T-cell immune response assessment as a complement to serology and intranasal protection assays in determining the protective immunity induced by acellular pertussis vaccines in mice

Abstract

The relative value of antibodies and/or T-cell immune responses to Bordetella pertussis antigens in the immunity induced by acellular pertussis (aP) vaccines is still an open issue, probably due to the incomplete knowledge on the mechanisms of protective immunity to pertussis. The relevance of T-cell immune responses in protection from pertussis has been demonstrated in murine and human models of infection; thus, in this study, the ability of different vaccine preparations of three component (pertussis toxin, filamentous hemagglutinin, and pertactin) aP vaccines to induce T-cell responses was investigated in mice. All vaccine preparations examined passed the immunogenicity control test, based on antibody titer assessment, according to European Pharmacopoeia standards, and protected mice from B. pertussis intranasal challenge, but not all preparations were able to prime T cells to pertussis toxin, the specific B. pertussis antigen. In particular, one vaccine preparation was unable to induce proliferation and gamma interferon (IFN-gamma) production while the other two gave borderline results. The evaluation of T-cell responses to pertussis toxin antigen may provide information on the protective immunity induced by aP vaccines in animal models. Considering the critical role of the axis interleukin-12-IFN-gamma for protection from pertussis, our results suggest that testing the induction of a key protective cytokine such as IFN-gamma could be an additional tool for the evaluation of the immune response induced by aP vaccines.

FIG. 1.

Kinetics of B. pertussis clearance from lungs of intranasally challenged unvaccinated mice (NT) or mice vaccinated with aP vaccine preparations.
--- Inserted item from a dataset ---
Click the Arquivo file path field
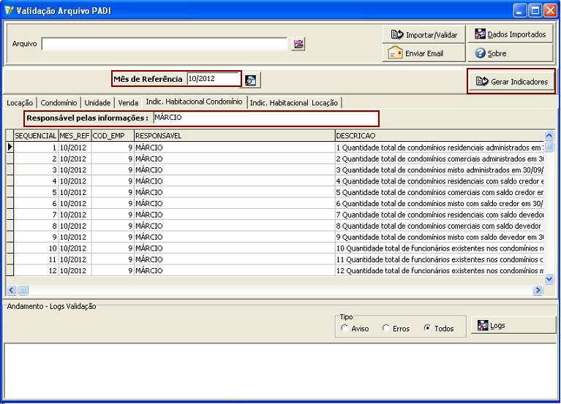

Groups of CD1 (A) or BALB/c (B) mice were immunized i.p. at 0 and 3 weeks with one-half a human dose. Two weeks after completion of vaccination, mice were challenged with B. pertussis 18323 and CFU counts were performed on individual lung homogenates on the indicated days. Results are means ± SE (error bars) of viable B. pertussis counts from four mice per group at each time point. The results are representative of three experiments performed. The limit of detection of the assay was approximately log₁₀ 0.5 CFU per lung.

FIG. 2.

Lymphoproliferative response from immune CD1 (A) or BALB/c mice (B) was assessed at 15 (black bars) and 30 (grey bars) days after completion of the immunization schedule. Spleen cells (2 × 10⁶/ml) were stimulated in vitro with the indicated antigens, as detailed in Materials and Methods. DNA synthesis was measured after 5 days by counting [³H]thymidine incorporation (counts per minute, 10³). Results are mean values of SI obtained from three mice per group assessed individually and are representative of three experiments performed. The counts per minute (mean ± SE) of unstimulated cultures of spleen cells from the mice under study was 0.2 ± 0.06. The threshold of positive proliferative response is shown (SI = 4).